SOURCE EXCERPT:
start

# Incra Measuring/Marking tool does it in Decimal and Metric!



## WoodyWoodWrecker

These things look awesome. Too bad Christmas in over. They are now on my birthday list.


----------



## JoeLyddon

Look like very handy & accurate tools…

... probably cost an arm & a leg… yes?


----------



## Cher

Thank you for the info. I hope it is available in SA


----------



## GaryK

Joe - That would depend on the value of your arms and legs. 

Not that bad, for example you can get a 6" marking rule on Amazon for $12.99 and a 12" for $15.99.


----------



## Splinterman

Hey Gary,
Great review…well done.


----------



## asthesawturns

Wow great review, I appreciate the time you took to write about these products. Very interesting, definately something for me to consider.

Thanks


----------



## CanadianWoodChuck

Just have to get some - they look excellent -Thanks Gary nice review


----------



## spaids

I picked up a 12" T-rule at a garage sale for $10. I love it. Its so simple and inexpensive yet so functional it is a MUST HAVE tool.

end

Carry on the forum thread about the Incra measuring and marking tools with the next few replies after the last one shown.

Pointing records for text and elements:
start

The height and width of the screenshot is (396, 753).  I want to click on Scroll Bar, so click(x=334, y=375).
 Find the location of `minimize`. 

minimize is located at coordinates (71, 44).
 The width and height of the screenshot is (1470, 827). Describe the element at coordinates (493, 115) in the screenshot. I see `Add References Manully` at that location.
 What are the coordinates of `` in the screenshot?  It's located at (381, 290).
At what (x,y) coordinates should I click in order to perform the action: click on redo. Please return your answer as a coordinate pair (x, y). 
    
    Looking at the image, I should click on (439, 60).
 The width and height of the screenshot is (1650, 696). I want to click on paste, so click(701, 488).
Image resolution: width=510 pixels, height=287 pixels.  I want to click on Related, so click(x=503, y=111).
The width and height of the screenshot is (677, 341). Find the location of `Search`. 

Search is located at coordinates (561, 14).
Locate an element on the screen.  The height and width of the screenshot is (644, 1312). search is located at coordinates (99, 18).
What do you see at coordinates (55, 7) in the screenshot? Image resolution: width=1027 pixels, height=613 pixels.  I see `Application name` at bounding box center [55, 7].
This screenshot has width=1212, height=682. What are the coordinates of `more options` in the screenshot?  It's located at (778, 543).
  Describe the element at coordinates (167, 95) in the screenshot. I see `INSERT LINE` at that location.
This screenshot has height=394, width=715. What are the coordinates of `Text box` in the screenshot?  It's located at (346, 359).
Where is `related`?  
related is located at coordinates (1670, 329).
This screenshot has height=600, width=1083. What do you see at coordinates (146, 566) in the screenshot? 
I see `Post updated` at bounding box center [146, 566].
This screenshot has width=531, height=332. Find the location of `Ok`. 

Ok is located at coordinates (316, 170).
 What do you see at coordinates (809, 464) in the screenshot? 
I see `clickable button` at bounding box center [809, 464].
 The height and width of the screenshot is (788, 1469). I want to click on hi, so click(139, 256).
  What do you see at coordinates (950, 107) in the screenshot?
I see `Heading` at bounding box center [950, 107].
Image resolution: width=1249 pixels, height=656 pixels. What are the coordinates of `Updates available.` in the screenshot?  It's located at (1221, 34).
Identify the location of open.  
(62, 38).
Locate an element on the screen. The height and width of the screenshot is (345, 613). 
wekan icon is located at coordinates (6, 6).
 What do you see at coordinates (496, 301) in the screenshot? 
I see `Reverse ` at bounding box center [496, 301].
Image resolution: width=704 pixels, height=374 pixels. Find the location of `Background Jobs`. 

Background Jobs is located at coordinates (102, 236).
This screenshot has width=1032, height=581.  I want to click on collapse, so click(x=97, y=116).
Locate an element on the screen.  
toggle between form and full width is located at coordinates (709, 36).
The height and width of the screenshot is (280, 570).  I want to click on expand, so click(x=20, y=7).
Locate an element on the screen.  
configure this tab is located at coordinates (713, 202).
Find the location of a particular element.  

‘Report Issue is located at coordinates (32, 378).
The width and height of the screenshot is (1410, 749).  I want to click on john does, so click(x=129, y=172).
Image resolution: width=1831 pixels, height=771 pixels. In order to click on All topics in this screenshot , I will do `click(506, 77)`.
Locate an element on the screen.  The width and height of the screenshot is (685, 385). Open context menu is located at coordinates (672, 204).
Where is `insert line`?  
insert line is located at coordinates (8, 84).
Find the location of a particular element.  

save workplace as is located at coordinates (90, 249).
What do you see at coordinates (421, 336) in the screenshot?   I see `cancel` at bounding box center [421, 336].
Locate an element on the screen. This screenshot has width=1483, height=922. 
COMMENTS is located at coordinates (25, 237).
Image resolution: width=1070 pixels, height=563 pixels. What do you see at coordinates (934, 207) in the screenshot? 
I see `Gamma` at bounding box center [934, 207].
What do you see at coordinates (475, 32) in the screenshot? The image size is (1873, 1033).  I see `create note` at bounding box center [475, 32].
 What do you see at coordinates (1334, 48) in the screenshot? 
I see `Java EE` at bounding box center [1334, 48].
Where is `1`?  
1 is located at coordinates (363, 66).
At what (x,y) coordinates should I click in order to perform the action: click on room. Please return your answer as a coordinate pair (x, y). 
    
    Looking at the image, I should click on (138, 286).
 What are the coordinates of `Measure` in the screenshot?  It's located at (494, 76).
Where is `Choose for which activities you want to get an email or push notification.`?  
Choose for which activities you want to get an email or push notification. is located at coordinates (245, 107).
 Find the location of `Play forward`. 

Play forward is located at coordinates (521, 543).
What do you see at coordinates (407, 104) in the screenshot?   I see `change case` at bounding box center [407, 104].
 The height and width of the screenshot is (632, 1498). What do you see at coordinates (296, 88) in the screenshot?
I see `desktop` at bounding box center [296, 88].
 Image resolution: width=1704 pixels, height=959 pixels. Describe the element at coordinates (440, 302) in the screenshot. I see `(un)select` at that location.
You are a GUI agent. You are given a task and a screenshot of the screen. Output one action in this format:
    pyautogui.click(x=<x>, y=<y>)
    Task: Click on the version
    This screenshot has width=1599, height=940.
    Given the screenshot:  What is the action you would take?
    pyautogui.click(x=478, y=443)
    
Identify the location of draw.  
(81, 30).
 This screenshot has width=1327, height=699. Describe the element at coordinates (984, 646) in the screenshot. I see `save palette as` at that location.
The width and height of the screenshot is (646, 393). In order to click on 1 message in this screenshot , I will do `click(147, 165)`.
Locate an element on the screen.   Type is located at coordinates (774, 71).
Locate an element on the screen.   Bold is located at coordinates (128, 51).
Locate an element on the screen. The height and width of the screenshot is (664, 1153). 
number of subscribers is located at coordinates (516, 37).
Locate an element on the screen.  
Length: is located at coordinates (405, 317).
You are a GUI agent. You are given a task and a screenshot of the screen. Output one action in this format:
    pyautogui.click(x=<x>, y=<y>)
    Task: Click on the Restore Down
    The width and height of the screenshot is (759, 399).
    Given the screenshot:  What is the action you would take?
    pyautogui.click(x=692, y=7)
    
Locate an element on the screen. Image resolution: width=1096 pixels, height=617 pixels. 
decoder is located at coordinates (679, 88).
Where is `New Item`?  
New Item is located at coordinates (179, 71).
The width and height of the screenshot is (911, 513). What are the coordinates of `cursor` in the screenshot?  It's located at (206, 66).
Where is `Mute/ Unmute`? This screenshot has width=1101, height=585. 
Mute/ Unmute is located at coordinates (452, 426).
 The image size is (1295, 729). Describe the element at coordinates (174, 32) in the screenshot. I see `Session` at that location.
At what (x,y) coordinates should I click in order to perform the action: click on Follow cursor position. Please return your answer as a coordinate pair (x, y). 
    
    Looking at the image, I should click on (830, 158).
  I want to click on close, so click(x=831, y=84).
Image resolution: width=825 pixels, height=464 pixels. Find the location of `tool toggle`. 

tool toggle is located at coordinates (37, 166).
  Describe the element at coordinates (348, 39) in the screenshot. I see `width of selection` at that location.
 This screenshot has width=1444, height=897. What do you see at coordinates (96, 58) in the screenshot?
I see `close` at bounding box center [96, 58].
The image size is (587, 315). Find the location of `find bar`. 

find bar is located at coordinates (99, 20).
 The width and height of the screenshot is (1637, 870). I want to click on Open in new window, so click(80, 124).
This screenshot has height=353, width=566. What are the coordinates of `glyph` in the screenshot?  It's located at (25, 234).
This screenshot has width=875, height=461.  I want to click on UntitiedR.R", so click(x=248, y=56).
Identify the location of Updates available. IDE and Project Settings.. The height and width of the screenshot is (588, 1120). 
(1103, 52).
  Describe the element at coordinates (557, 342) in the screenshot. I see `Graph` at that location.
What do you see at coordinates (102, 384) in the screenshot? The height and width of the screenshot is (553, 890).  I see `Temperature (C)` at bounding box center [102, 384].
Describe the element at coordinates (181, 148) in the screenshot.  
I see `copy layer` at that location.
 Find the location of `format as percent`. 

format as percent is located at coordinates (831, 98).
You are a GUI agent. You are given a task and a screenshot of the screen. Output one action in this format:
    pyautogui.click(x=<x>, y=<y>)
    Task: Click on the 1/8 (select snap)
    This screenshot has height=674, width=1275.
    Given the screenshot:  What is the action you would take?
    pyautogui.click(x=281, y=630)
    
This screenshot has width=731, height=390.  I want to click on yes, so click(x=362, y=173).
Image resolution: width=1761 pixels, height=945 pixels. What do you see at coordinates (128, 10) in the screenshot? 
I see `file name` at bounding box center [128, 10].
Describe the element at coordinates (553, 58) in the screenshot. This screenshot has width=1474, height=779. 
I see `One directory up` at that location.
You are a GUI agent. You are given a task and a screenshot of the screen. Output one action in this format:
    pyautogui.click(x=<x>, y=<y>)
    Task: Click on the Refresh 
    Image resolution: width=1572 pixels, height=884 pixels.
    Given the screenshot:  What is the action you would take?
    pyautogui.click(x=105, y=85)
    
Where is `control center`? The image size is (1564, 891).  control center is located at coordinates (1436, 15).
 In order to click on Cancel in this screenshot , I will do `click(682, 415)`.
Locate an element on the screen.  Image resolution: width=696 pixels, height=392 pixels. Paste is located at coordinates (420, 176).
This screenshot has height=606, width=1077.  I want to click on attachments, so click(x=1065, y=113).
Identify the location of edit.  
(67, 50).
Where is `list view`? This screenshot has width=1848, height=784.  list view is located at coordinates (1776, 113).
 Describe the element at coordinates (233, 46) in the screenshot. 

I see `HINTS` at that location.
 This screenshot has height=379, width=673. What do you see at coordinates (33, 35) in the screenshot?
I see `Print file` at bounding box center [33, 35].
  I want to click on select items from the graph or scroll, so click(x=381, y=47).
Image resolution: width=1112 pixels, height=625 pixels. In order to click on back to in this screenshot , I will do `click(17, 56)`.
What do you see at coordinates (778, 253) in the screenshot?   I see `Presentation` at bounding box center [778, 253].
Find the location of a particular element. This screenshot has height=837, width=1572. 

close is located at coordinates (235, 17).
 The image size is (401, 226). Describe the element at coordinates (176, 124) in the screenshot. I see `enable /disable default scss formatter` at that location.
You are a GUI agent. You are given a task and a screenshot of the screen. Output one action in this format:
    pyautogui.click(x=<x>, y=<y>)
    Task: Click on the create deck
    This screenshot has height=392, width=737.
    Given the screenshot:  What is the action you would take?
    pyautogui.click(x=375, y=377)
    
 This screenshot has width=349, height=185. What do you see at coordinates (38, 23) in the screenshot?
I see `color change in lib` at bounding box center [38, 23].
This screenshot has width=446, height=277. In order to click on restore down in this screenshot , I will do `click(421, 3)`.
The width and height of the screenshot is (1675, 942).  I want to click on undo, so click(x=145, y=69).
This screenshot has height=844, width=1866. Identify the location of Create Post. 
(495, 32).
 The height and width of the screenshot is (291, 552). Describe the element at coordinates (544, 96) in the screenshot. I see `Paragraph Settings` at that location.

end

WRITTEN ANSWER:
----------



## Tikka

These look fantastic marking tools to have in the shop - they look really accurate and precise. Thanks for the link to You-Tube - well worth reviewing all the vids in the sequence.


----------



## degoose

As with all things INCRA these are so accurate… not cheap but not really expensive either… altho cost a bit more in the land downunder.. I just need to get the protractor to complete the set.. thanks for the reminder.. and the review.


----------



## PurpLev

I have yet to see an Incra tool that is not remarkable!

however , I have a gripe with their marking rules - they all rely on the use of 0.5 mechanical pencil. in my experience, 0.5 lead is very delicate and especially when used on wood it breaks easily. I never had good success with 0.5 pencils.

I use 0.9 mechanical pencils in the shop and they are almost as fine as the 0.5 but sturdy as rock, I have never ever had a lead break on me regardless of what I was doing with it.

I guess though I'd have to keep a 0.5 pencil around if I do choose to start using the Incra rules as I doubt they'll change their machining for ME


----------



## jbertelson

*Gary*
I have a similar ruler from General, and it is 12" long and it is excellent. I spotted these items you reviewed here in an Amazon ad and wondered about them, and darned if a review didn't come up (-:

Thanks Gary, I think these go on my must have list. They expand on the concept of that little General ruler of mine that I picked up a while back at the local hardware store. But these bring the concept to a whole new level.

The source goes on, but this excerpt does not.